§ Available data:
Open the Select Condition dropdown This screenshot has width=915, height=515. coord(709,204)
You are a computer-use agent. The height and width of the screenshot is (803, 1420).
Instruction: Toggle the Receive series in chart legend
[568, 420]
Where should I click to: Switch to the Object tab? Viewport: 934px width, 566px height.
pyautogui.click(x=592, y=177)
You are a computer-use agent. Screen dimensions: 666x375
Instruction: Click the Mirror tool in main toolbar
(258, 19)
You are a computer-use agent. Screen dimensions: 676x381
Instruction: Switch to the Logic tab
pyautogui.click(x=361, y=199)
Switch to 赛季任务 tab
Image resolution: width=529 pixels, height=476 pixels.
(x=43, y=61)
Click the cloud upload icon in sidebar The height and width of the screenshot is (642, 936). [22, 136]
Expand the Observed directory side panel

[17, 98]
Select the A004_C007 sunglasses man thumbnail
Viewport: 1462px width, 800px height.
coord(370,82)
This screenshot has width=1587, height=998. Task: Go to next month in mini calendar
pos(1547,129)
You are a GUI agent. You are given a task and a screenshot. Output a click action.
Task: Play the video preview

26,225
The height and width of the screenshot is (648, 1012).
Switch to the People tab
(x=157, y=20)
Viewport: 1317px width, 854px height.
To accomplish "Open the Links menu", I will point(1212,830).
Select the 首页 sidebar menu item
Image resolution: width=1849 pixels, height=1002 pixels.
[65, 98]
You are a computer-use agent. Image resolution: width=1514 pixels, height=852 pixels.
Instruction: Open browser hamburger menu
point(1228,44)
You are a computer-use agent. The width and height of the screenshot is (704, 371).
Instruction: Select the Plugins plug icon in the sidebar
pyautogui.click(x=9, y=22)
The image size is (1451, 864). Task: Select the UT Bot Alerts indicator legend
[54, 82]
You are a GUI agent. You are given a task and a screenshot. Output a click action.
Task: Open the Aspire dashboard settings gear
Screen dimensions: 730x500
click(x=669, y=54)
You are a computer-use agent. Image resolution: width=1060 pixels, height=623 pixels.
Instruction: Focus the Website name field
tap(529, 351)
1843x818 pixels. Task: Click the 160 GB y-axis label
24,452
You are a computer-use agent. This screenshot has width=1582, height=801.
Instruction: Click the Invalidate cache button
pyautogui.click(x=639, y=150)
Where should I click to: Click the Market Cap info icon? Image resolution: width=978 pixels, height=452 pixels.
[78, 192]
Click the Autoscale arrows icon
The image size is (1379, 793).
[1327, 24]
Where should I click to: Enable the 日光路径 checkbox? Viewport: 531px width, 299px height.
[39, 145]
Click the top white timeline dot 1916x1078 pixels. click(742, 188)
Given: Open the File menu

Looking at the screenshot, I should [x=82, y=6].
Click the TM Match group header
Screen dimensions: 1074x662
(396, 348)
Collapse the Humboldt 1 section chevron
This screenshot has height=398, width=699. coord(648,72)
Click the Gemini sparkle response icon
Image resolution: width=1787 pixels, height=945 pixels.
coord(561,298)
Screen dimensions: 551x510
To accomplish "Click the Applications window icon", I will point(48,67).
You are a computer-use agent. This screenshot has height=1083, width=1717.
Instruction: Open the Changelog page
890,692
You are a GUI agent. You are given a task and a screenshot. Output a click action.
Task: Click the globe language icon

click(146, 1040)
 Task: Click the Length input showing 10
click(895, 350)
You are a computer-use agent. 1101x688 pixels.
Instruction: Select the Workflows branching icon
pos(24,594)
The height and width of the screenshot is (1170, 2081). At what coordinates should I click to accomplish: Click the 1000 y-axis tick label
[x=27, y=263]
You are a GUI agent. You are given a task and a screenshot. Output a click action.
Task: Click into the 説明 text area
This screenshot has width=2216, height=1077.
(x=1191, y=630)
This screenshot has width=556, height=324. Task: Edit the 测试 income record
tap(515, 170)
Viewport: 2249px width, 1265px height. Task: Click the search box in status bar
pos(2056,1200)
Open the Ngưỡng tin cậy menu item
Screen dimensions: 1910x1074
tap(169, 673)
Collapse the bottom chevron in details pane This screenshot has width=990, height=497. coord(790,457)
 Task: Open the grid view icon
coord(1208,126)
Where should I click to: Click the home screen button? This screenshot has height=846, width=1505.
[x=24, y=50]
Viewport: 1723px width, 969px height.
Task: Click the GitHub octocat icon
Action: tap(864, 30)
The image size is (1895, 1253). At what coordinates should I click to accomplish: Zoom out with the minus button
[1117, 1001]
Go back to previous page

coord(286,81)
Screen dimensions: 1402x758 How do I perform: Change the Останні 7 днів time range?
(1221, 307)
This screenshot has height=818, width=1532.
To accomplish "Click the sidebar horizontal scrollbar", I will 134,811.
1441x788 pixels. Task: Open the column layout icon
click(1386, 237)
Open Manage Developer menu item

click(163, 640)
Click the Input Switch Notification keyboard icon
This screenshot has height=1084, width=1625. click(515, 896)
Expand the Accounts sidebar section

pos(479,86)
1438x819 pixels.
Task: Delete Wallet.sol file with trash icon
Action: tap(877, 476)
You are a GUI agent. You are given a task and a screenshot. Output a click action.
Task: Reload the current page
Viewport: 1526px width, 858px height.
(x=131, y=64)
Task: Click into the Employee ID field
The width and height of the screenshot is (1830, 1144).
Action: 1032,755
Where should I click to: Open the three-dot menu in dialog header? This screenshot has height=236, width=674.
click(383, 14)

§ Instructions to follow: Every record should be given again without alteration.

§ Your response:
Open the Select Condition dropdown This screenshot has width=915, height=515. coord(709,204)
You are a computer-use agent. The height and width of the screenshot is (803, 1420).
Instruction: Toggle the Receive series in chart legend
[568, 420]
Where should I click to: Switch to the Object tab? Viewport: 934px width, 566px height.
pyautogui.click(x=592, y=177)
You are a computer-use agent. Screen dimensions: 666x375
Instruction: Click the Mirror tool in main toolbar
(258, 19)
You are a computer-use agent. Screen dimensions: 676x381
Instruction: Switch to the Logic tab
pyautogui.click(x=361, y=199)
Switch to 赛季任务 tab
Image resolution: width=529 pixels, height=476 pixels.
(x=43, y=61)
Click the cloud upload icon in sidebar The height and width of the screenshot is (642, 936). [22, 136]
Expand the Observed directory side panel

[17, 98]
Select the A004_C007 sunglasses man thumbnail
Viewport: 1462px width, 800px height.
coord(370,82)
This screenshot has width=1587, height=998. Task: Go to next month in mini calendar
pos(1547,129)
You are a GUI agent. You are given a task and a screenshot. Output a click action.
Task: Play the video preview

26,225
The height and width of the screenshot is (648, 1012).
Switch to the People tab
(x=157, y=20)
Viewport: 1317px width, 854px height.
To accomplish "Open the Links menu", I will point(1212,830).
Select the 首页 sidebar menu item
Image resolution: width=1849 pixels, height=1002 pixels.
[65, 98]
You are a computer-use agent. Image resolution: width=1514 pixels, height=852 pixels.
Instruction: Open browser hamburger menu
point(1228,44)
You are a computer-use agent. The width and height of the screenshot is (704, 371).
Instruction: Select the Plugins plug icon in the sidebar
pyautogui.click(x=9, y=22)
The image size is (1451, 864). Task: Select the UT Bot Alerts indicator legend
[54, 82]
You are a GUI agent. You are given a task and a screenshot. Output a click action.
Task: Open the Aspire dashboard settings gear
Screen dimensions: 730x500
click(x=669, y=54)
You are a computer-use agent. Image resolution: width=1060 pixels, height=623 pixels.
Instruction: Focus the Website name field
tap(529, 351)
1843x818 pixels. Task: Click the 160 GB y-axis label
24,452
You are a computer-use agent. This screenshot has width=1582, height=801.
Instruction: Click the Invalidate cache button
pyautogui.click(x=639, y=150)
Where should I click to: Click the Market Cap info icon? Image resolution: width=978 pixels, height=452 pixels.
[78, 192]
Click the Autoscale arrows icon
The image size is (1379, 793).
[1327, 24]
Where should I click to: Enable the 日光路径 checkbox? Viewport: 531px width, 299px height.
[39, 145]
Click the top white timeline dot 1916x1078 pixels. click(742, 188)
Given: Open the File menu

Looking at the screenshot, I should [x=82, y=6].
Click the TM Match group header
Screen dimensions: 1074x662
(396, 348)
Collapse the Humboldt 1 section chevron
This screenshot has height=398, width=699. coord(648,72)
Click the Gemini sparkle response icon
Image resolution: width=1787 pixels, height=945 pixels.
coord(561,298)
Screen dimensions: 551x510
To accomplish "Click the Applications window icon", I will point(48,67).
You are a computer-use agent. This screenshot has height=1083, width=1717.
Instruction: Open the Changelog page
890,692
You are a GUI agent. You are given a task and a screenshot. Output a click action.
Task: Click the globe language icon

click(146, 1040)
 Task: Click the Length input showing 10
click(895, 350)
You are a computer-use agent. 1101x688 pixels.
Instruction: Select the Workflows branching icon
pos(24,594)
The height and width of the screenshot is (1170, 2081). At what coordinates should I click to accomplish: Click the 1000 y-axis tick label
[x=27, y=263]
You are a GUI agent. You are given a task and a screenshot. Output a click action.
Task: Click into the 説明 text area
This screenshot has width=2216, height=1077.
(x=1191, y=630)
This screenshot has width=556, height=324. Task: Edit the 测试 income record
tap(515, 170)
Viewport: 2249px width, 1265px height. Task: Click the search box in status bar
pos(2056,1200)
Open the Ngưỡng tin cậy menu item
Screen dimensions: 1910x1074
tap(169, 673)
Collapse the bottom chevron in details pane This screenshot has width=990, height=497. coord(790,457)
 Task: Open the grid view icon
coord(1208,126)
Where should I click to: Click the home screen button? This screenshot has height=846, width=1505.
[x=24, y=50]
Viewport: 1723px width, 969px height.
Task: Click the GitHub octocat icon
Action: tap(864, 30)
The image size is (1895, 1253). At what coordinates should I click to accomplish: Zoom out with the minus button
[1117, 1001]
Go back to previous page

coord(286,81)
Screen dimensions: 1402x758 How do I perform: Change the Останні 7 днів time range?
(1221, 307)
This screenshot has height=818, width=1532.
To accomplish "Click the sidebar horizontal scrollbar", I will 134,811.
1441x788 pixels. Task: Open the column layout icon
click(1386, 237)
Open Manage Developer menu item

click(163, 640)
Click the Input Switch Notification keyboard icon
This screenshot has height=1084, width=1625. click(515, 896)
Expand the Accounts sidebar section

pos(479,86)
1438x819 pixels.
Task: Delete Wallet.sol file with trash icon
Action: tap(877, 476)
You are a GUI agent. You are given a task and a screenshot. Output a click action.
Task: Reload the current page
Viewport: 1526px width, 858px height.
(x=131, y=64)
Task: Click into the Employee ID field
The width and height of the screenshot is (1830, 1144).
Action: 1032,755
Where should I click to: Open the three-dot menu in dialog header? This screenshot has height=236, width=674.
click(383, 14)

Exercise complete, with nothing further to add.